* Stated problem: Put everything from the line containing "Click the Default" down to the line containing "Action: click(x=953, y=693)" of the items below into a Markdown table with the columns Row and Line, one row per line, skipping any blank lines.

··· Listed records ···

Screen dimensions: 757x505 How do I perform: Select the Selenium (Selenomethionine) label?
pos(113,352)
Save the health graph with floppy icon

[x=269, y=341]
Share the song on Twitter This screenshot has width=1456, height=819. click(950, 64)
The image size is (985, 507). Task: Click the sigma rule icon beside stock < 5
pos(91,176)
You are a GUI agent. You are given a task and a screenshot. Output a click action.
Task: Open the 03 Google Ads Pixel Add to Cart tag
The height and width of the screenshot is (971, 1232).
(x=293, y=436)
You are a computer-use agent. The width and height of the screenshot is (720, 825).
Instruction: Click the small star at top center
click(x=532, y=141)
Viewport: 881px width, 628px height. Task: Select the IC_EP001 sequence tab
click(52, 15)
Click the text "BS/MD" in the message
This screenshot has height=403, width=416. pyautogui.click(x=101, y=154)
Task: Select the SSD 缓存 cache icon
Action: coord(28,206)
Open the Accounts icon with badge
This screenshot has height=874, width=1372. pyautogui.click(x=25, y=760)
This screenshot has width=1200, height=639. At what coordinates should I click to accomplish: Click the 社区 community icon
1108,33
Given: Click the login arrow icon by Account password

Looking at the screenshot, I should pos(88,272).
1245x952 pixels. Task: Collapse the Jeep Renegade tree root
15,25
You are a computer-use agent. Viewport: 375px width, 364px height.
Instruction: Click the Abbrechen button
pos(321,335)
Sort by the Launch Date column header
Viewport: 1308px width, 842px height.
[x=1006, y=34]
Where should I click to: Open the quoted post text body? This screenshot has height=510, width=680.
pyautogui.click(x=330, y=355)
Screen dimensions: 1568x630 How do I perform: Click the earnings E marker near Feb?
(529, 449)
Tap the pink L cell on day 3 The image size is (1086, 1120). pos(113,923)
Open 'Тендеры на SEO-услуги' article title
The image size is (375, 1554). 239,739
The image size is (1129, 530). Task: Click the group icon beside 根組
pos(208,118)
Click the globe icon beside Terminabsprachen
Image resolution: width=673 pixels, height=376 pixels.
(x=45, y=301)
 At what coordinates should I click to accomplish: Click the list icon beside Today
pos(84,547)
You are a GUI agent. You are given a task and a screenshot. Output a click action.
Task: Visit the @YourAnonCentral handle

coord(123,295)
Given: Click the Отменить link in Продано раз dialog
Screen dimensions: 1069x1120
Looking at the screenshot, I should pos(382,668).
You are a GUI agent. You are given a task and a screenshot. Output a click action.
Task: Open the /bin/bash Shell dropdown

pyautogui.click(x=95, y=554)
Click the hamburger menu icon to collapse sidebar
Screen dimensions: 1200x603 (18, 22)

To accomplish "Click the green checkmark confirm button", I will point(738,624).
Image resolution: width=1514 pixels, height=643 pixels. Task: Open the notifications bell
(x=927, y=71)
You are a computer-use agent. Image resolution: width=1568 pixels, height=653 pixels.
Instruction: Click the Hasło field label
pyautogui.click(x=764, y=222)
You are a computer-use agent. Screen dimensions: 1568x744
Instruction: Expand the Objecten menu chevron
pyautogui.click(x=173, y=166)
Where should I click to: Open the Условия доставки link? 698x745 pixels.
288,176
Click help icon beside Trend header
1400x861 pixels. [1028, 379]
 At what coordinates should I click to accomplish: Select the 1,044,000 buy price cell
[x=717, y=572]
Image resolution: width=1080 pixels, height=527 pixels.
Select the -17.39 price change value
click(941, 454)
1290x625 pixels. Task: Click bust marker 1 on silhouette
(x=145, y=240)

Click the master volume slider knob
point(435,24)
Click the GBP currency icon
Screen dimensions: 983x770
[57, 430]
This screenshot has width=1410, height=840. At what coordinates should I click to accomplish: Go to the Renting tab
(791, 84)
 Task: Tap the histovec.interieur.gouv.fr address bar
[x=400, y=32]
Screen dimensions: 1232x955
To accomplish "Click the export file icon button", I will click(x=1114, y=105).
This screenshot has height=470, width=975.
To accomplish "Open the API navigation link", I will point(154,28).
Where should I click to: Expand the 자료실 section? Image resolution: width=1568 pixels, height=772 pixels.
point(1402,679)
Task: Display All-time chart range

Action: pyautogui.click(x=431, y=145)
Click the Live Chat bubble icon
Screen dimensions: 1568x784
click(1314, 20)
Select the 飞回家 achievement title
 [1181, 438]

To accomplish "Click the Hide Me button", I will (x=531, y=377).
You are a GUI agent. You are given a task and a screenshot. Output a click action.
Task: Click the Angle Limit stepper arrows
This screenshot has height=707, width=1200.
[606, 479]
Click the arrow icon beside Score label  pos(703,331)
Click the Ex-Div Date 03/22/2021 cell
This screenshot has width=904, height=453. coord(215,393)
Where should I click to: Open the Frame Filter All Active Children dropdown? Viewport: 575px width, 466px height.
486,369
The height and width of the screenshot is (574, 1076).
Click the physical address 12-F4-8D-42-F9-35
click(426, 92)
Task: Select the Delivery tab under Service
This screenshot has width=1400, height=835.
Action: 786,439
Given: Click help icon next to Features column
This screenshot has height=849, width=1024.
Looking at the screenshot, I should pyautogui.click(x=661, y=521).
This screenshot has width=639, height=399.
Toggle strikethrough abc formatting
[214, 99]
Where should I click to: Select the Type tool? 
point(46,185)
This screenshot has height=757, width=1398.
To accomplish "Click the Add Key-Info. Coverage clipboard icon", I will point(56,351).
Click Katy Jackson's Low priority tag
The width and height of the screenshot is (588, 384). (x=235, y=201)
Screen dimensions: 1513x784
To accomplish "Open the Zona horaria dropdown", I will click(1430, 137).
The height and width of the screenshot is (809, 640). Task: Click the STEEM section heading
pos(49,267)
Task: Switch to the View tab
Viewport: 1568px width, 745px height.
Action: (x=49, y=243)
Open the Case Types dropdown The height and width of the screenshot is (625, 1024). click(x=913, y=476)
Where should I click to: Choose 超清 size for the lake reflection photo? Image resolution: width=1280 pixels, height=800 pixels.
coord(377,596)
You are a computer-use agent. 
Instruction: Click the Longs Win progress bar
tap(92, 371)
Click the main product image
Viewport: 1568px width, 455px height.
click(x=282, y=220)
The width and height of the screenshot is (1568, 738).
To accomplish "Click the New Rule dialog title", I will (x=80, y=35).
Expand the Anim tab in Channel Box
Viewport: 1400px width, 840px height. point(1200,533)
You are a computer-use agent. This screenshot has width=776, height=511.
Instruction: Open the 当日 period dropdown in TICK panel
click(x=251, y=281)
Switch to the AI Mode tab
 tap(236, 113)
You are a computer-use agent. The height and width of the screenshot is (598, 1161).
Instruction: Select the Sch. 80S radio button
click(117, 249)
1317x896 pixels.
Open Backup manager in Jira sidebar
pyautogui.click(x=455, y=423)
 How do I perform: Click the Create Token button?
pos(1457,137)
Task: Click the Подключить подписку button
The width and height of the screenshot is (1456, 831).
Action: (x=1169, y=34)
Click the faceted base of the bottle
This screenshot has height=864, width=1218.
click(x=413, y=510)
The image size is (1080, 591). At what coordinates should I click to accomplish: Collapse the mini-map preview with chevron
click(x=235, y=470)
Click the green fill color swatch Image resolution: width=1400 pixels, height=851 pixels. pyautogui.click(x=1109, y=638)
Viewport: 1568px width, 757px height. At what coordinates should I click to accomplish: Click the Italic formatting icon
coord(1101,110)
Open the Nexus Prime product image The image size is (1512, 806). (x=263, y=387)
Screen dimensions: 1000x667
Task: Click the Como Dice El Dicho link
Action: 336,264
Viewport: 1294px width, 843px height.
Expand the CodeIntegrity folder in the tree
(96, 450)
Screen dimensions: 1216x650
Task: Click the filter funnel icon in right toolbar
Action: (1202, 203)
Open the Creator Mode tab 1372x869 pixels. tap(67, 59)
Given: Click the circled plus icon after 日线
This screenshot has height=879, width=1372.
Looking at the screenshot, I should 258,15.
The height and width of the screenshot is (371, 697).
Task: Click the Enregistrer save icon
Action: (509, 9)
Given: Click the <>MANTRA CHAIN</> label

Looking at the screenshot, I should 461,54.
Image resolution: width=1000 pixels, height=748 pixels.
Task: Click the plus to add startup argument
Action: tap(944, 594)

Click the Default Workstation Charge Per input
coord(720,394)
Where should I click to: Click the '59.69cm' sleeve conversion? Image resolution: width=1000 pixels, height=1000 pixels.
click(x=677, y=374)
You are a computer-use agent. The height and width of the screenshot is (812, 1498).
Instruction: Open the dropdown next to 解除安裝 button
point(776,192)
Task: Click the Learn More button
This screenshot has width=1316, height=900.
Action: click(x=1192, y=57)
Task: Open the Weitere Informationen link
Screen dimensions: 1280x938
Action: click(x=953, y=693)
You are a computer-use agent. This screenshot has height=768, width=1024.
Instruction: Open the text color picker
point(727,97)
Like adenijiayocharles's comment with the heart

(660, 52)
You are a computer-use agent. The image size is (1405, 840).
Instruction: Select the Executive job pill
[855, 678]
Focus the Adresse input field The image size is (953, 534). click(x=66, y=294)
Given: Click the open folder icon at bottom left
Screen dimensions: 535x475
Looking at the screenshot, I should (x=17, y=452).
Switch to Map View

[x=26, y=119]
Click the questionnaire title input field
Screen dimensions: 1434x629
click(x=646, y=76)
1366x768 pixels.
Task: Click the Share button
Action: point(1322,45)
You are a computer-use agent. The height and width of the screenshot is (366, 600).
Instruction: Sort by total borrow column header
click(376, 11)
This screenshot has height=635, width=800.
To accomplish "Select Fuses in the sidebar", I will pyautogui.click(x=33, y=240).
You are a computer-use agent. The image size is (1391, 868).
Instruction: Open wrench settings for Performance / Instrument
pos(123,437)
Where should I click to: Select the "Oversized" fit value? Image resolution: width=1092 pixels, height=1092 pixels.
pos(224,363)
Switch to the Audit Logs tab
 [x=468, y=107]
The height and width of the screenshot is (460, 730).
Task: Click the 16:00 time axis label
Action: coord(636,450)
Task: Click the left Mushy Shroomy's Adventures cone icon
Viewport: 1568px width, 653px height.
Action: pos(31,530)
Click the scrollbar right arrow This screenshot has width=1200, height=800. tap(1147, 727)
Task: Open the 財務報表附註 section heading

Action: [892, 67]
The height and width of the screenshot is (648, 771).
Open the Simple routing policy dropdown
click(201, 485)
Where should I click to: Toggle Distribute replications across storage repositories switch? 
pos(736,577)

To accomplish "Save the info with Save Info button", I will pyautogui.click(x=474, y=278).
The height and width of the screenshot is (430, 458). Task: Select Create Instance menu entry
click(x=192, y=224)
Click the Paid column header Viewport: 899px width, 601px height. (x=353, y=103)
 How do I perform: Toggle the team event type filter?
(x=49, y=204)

···

* Answer below:
| Row | Line |
|---|---|
| 1 | Click the Default Workstation Charge Per input |
| 2 | coord(720,394) |
| 3 | Where should I click to: Click the '59.69cm' sleeve conversion? Image resolution: width=1000 pixels, height=1000 pixels. |
| 4 | click(x=677, y=374) |
| 5 | You are a computer-use agent. The height and width of the screenshot is (812, 1498). |
| 6 | Instruction: Open the dropdown next to 解除安裝 button |
| 7 | point(776,192) |
| 8 | Task: Click the Learn More button |
| 9 | This screenshot has width=1316, height=900. |
| 10 | Action: click(x=1192, y=57) |
| 11 | Task: Open the Weitere Informationen link |
| 12 | Screen dimensions: 1280x938 |
| 13 | Action: click(x=953, y=693) |